Look! A Book! : The Paying Guests
I was completely unfamiliar with Sarah Waters before picking up The Paying Guests, but after reading a synopsis of the novel and a short bio of Waters not only was I reading The Paying Guests at a breakneck pace, I had put holds on two of her other novels. I raved about Waters at my book club, "HAVE YOU HEARD OF SARAH WATERS?!" I enthusiastically screeched to my unsuspecting friends. "THIS BOOK IS SO GREAT I'M GOING TO TELL YOU ALL ABOUT IT." Note: I did not ask if anyone wanted to hear about it. They were going to hear about it. This is how you know I'm really, really into something.
First, a little background on Sarah Waters. Waters started out as an academic (just like Diana Gabaldon, another author I will evangelize about at length). Her PhD thesis is titled Wolfskins and togas : lesbian and gay historical fictions, 1870 to the present. Her research inspired her to write fiction, and all but one of her novels "contain lesbian themes" (as wikipedia puts it). I mean, so far I've only read The Paying Guests, but I'd classify it as a book about lesbians with peripheral hetero characters. "Lesbian themes" makes me think of a token gay friend or a scene or two of sexual tension between female BFFs. Here's a quote directly from Waters that I love: "I'm writing with a clear lesbian agenda in the novels. It's right there at the heart of the books." Lesbian themes? YA OUT. Lesbian agenda? YAAAAS.
When I was excitedly synopsizing The Paying Guests for my captive book group I'm sure I had full-blown crazy eyes and was manically waving my hands around. I'll try to contain myself slightly here, but I make no promises. The Paying Guests is about Frances, a spinster (She's about 27) who lives with her mother in a London suburb (or just an area of London? I'm not the one to answer this. Frances takes public transit into London is all I know for sure.) Frances's brothers died in the Great War and her father recently passed as well, leaving her mother with hella debts. To make ends meet, Frances and her mother need to take in lodgers, who they refer to as "paying guests" to make it seem less shameful. The couple that moves in are young, lively, and definitely stir things up in the house.

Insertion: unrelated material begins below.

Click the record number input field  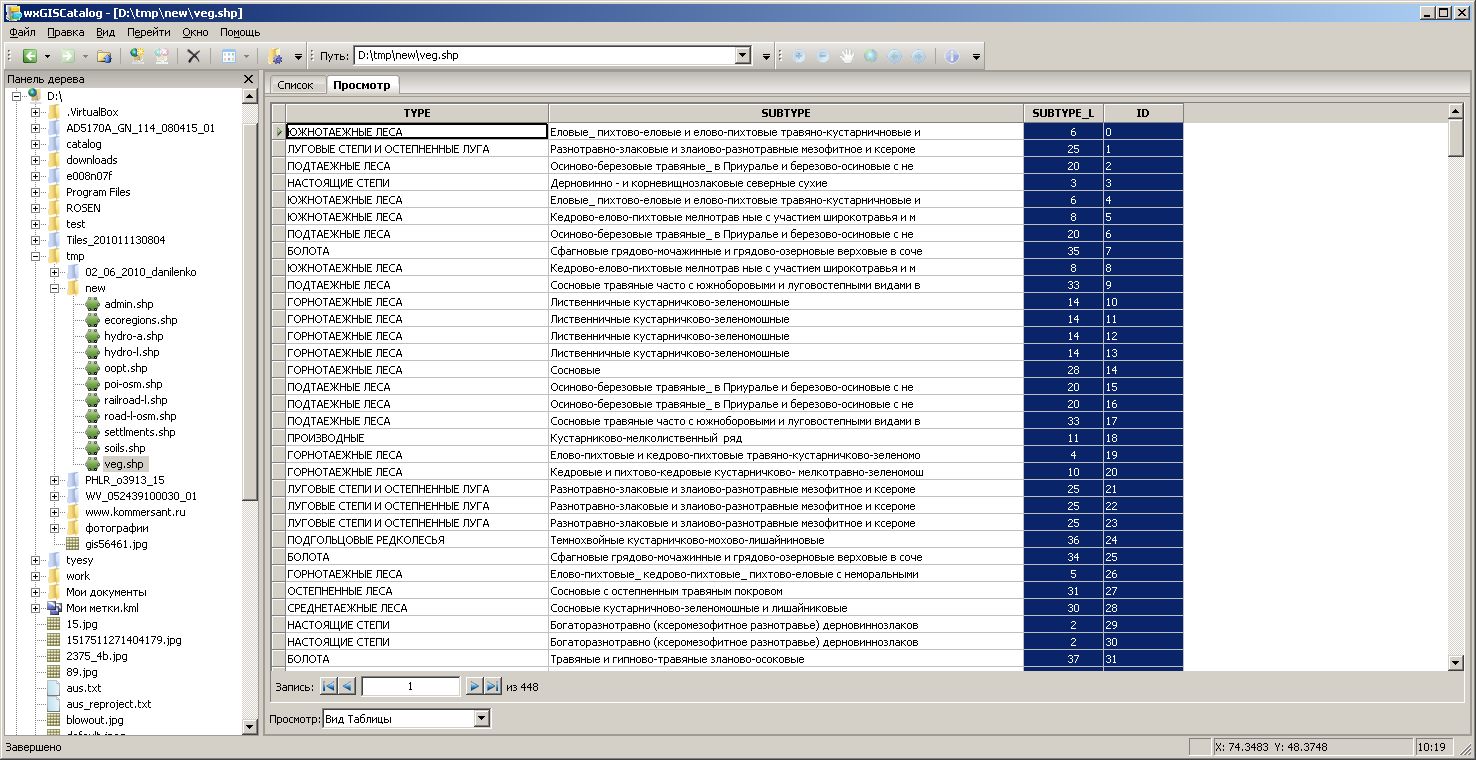[410, 686]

This is an "original one-panel illustration review" by Alison Bechdel for Public Books. You can read Bechdel's thoughts on The Paying Guests by following this link (She too is blown away by Waters gift for world building).

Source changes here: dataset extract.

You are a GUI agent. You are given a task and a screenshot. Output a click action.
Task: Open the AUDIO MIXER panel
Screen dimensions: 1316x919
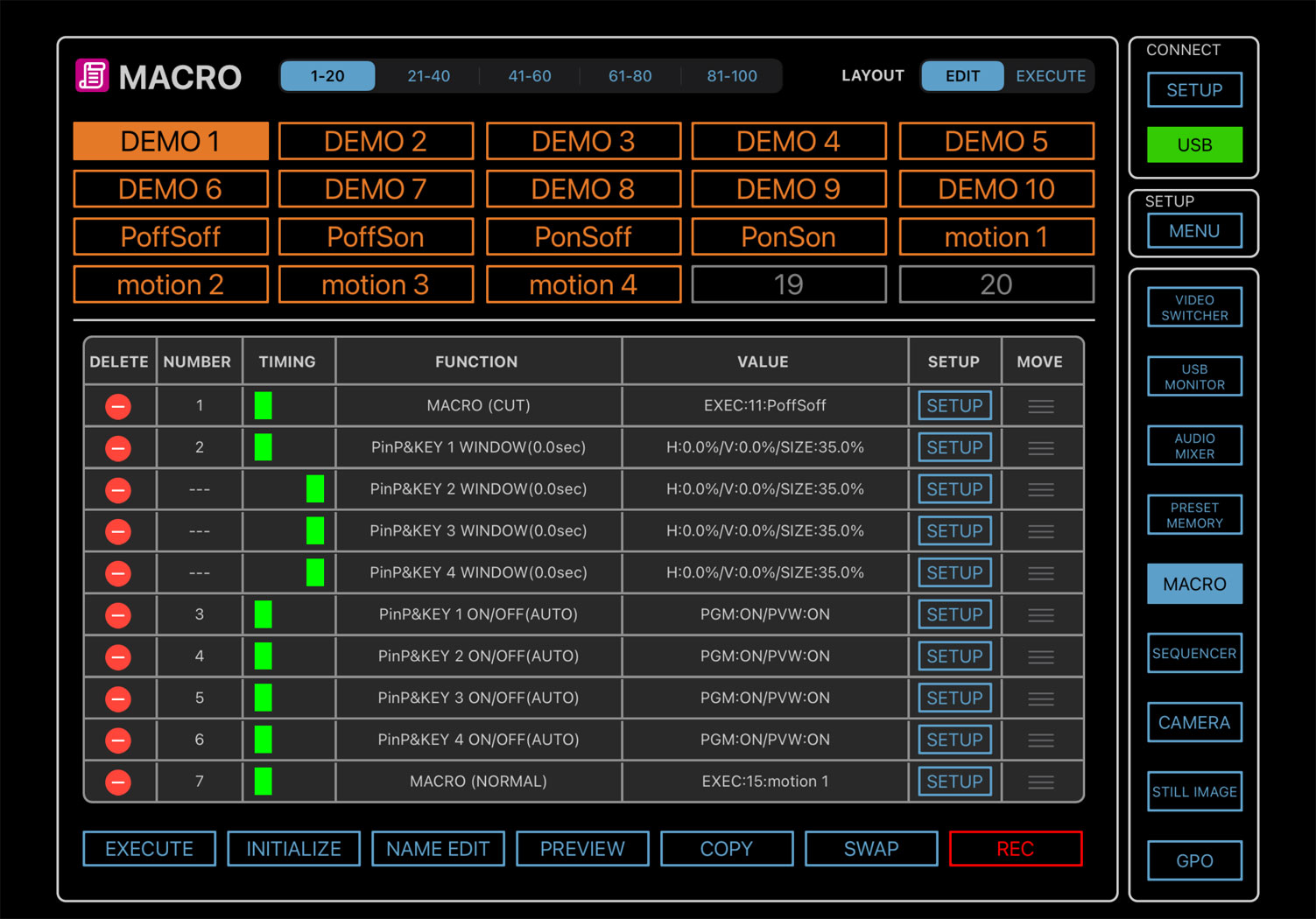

Frances finds herself attracted to Lilian, the wife, and Lilian returns her affections. The two begin a secret affair. Leonard, Lilian's husband, is a real creep, and you pray that Lilian will just leave his skeevy ass and run off into the lesbian sunset with Frances, who deserves better than to live in her dusty old family home with her aging mother. Alas, it's 1922, Lilian has just discovered that she's pregnant, and then there's a MURDER! (Apparently, while describing the plot to the book club, I announced "MURDER!" with "glee.")
The Paying Guests in a long book, and if you're not into period pieces the beginning might be a bit tedious, but Waters is so marvelous at world building I really didn't mind a bit. The way I thought of it while reading: If the BBC makes a miniseries of The Paying Guests (which they should because it would be amazing), literally everything they need is in the source material. Production design, costumes, character - It's all right there. Your mind's eye is flooded with imagery and Waters is so gifted at guiding you through this perfectly crafted world, it's truly amazing. I have such a clear idea of what the house looks like, and was delighted when I saw Alison Bechdel's illustration and saw that Lilian and Leonard's sitting room looked to her exactly as it looked to me. Because that's how it looks. The only difference was that I never pictured Leonard with a mustache - frankly because I never pictured him in detail all. This is a book with a lesbian agenda, after all.